The need to balance my time and energy led to me changing from painting large seascapes on canvas to doing mostly works on paper. During lockdown I found myself sorting through pebbles I’d collected from various locations, including Iona, Findhorn, Gardenstown, and Thorntonloch Beach in the Borders, and painting rows of pebbles. Treating them like still life objects rather than landscape elements. Finding a sense of order amidst the chaos.
Row of Pebbles 1-5
Acrylic on canvas
My practice is very materials led, exploring a subject in different mediums and the possibilities of each and the interactions between them.
I often use ink in a pipette and continuous line drawing as a starting point for a painting.

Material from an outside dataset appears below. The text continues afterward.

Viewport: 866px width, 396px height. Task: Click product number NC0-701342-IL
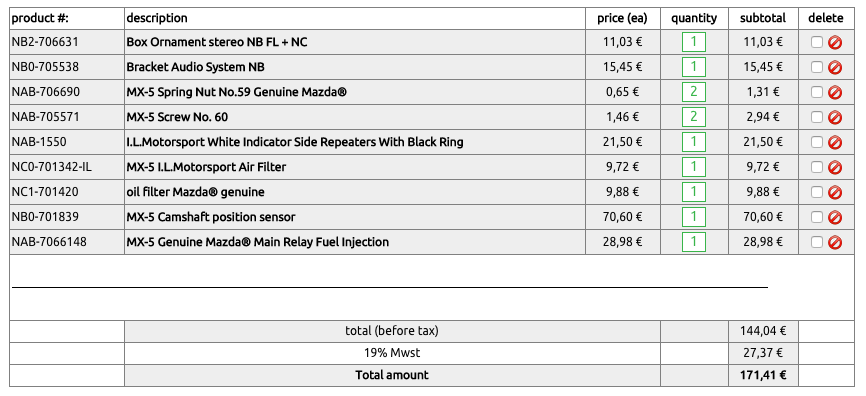tap(52, 167)
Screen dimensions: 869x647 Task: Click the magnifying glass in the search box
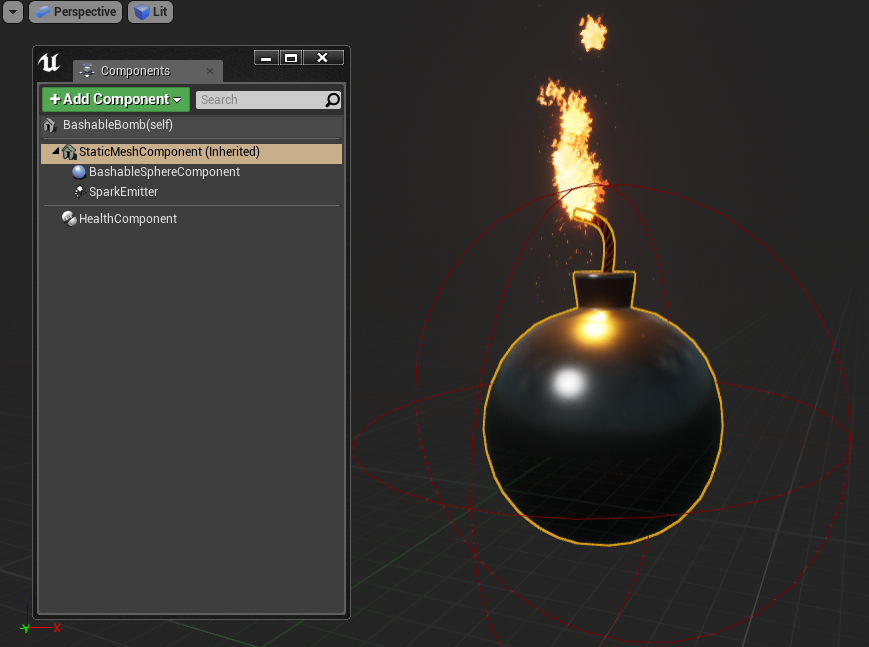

This lets me focus on observation rather than representation, and allows for drawing without the need to break the flow to reload a brush. Painting into this whilst it’s still wet means colours mix and spread with not-entirely predictable or controllable results, like geological processes, and the sea washing in to rearrange pebbles on the beach.
As I started working on paper more, I set myself the personal challenge of using pure watercolour rather than mixed media, because you can’t paint from dark to light, only from light to dark. This led to my concertina sketchbooks with single pebbles on a page, each like a small exercise in colour mixing and control of watercolour.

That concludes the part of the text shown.